Italian bank UniCredit has pledged to halt all lending for thermal coal projects by 2023, joining a growing band of financial companies striving to improve their green credentials.
Presenting its sustainability targets a week before the unveiling of a new four-year plan, UniCredit also said it would raise its exposure to the renewable energy sector by a quarter to more than 9 billion euros ($10 billion) by 2023.
Banks with assets equivalent to a third of the global industry in September adopted new U.N.-backed “responsible banking” principles to fight climate change by shifting their loan books away from fossil fuels. UniCredit, Italy’s biggest bank by assets, was not among that group at the time but is now close to joining.
France’s BNP Paribas last week announced it would completely exit financing related to thermal coal by 2030 in the European Union and by 2040 worldwide.

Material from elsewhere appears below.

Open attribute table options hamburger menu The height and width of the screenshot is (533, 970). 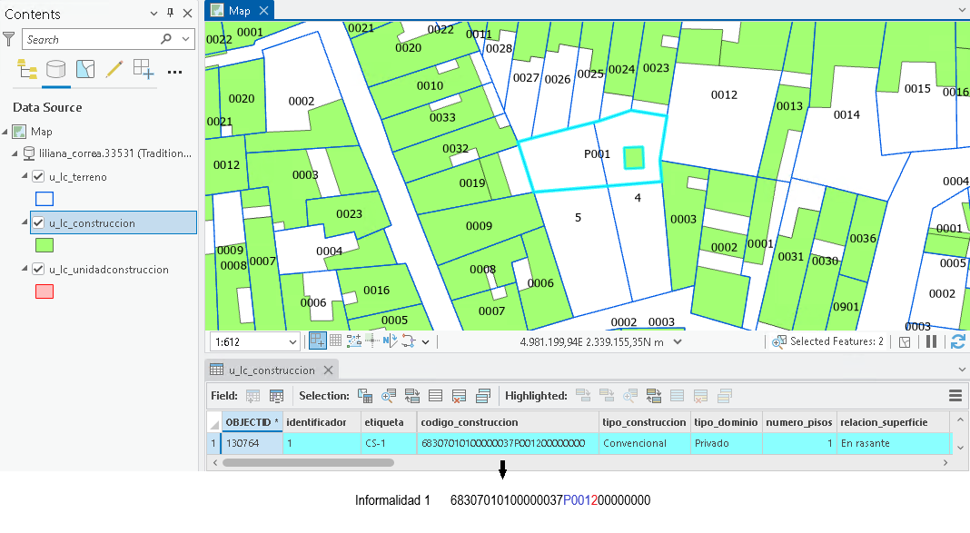tap(955, 396)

UniCredit said new projects in thermal coal mining and coal-fired power generation would be off-limits, setting strict commitments to reduce reliance on coal for customers of its corporate financing business. The measures take effect immediately, but some existing financing deals will take until 2023 to run off, the bank said.
The bank’s new oil and gas (O&G) policy, meanwhile, bans the financing of new projects in Arctic oil and offshore Arctic gas, in shale oil and gas as well as related fracking, tar sands oil and deep-sea oil and gas. It also limits the financing for clients active in these areas.